The Internet Is Terrible
Published on September 25, 2025
"If you want the next million dollar business idea in parenting, here's one: a paid subscription that keeps us off the blogs and forums. Every time we go online, we spiral into fear." — A parent in our early discovery interviews for Expecting Together
Becoming a parent is one of life's strangest transitions. Overnight, your body, relationships, sleep, and routines turn upside down. It's no wonder parents go searching for reassurance: Is this normal?
Without the village support systems that previous generations relied on, parents turn to Google, Reddit, and TikTok to fill the gaps. But instead of calm answers, the internet delivers fear.
The kinds of push notifications that show up in parenting forums: "Baby will have no left hand." "It's time to tell my 10 and 7 year old kids that mom has only weeks left to live."
These are heartbreaking, deeply human stories—and they deserve space and support. But when they're what parents see first, they create a distorted view of what pregnancy and parenthood look like for most families.
The Algorithm Problem
The issue isn't just the content, it's the algorithm behind it. Platforms are designed to reward what gets attention. And what stops the scroll and grabs attention best ? The most extreme, unusual, and emotionally charged posts.
For parents, this means the first answers they see are often catastrophic edge cases. Instead of "Yes, it's normal for newborns to sound snuffly when they sleep," they find threads about rare conditions. Instead of reassurance, they spiral into worst-case scenarios.
Community vs. Catastrophe
This kind of content can be especially harmful during pregnancy, when as many as 15% of women already experience anxiety or depression. This doesn't mean online communities don't matter—they do. For families living through rare diagnoses or heartbreaking circumstances, these forums can be lifelines. But for the majority of parents who just want to know if what they're experiencing is normal, the internet isn't built to provide that perspective.

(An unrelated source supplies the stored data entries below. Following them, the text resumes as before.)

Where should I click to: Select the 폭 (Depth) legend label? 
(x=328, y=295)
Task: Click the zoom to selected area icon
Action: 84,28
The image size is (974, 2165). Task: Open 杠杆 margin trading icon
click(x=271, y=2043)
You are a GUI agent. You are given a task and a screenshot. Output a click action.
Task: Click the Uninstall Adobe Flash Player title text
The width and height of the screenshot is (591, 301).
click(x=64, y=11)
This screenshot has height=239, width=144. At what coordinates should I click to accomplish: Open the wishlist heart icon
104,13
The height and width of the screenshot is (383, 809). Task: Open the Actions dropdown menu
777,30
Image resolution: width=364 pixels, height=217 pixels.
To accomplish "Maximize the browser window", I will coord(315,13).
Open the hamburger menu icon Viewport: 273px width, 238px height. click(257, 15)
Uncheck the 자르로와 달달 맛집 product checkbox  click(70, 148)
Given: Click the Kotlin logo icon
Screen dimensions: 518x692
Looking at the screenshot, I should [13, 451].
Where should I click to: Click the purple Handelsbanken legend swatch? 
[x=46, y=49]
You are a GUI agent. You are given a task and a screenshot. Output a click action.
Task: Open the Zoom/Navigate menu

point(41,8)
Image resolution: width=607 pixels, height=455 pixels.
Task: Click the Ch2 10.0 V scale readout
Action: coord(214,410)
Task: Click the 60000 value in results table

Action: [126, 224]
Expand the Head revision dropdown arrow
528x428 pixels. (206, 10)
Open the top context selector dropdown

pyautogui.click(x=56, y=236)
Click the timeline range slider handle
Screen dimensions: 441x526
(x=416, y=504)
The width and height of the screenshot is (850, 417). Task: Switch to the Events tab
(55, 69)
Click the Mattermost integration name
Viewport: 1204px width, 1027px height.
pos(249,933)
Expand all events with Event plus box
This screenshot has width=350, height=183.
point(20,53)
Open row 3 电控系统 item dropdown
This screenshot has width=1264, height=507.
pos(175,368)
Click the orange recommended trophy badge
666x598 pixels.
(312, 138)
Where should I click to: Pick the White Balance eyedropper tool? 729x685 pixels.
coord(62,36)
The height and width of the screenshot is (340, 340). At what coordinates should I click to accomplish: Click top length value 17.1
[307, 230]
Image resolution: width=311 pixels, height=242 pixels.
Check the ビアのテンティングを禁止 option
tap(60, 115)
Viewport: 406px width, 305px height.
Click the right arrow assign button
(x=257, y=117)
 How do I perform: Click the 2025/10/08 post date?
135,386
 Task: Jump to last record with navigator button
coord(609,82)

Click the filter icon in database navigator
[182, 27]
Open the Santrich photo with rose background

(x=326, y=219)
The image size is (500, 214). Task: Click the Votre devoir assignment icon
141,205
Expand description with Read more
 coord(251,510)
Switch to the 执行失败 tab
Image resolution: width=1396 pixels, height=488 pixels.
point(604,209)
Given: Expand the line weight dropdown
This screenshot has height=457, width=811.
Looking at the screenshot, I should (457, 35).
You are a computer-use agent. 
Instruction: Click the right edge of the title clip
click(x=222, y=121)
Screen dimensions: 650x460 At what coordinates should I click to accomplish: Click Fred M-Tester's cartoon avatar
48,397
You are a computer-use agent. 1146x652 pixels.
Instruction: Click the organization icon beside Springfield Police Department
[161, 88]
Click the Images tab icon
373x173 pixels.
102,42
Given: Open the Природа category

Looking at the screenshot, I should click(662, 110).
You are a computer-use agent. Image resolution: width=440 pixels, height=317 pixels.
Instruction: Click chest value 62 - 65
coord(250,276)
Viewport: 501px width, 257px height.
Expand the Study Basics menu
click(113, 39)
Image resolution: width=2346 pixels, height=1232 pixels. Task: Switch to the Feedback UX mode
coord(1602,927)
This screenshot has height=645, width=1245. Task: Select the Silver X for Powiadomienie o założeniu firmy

What's missing is the bridge between crisis support and everyday reassurance. Here's the truth: so much of parenthood is weird, but normal. Your baby's unpredictable sleep patterns that seem to change just when you think you've figured them out. Your body feeling unfamiliar for months after birth. The way your relationship dynamics shift in ways you didn't expect—from who handles what household task to how you make decisions together. Feeling overwhelmed by the sheer volume of conflicting advice about everything from feeding schedules to screen time.
These things can feel alarming when you've never lived them before. But they're part of the transition. The difference is whether you hear that from an algorithm, or from a trusted circle of people who've been there.
A Better Way
Parents deserve spaces that don’t amplify catastrophe, but normalize the everyday. Spaces that acknowledge the strange, the messy, the hard, while reminding you that you’re not broken, you’re just becoming.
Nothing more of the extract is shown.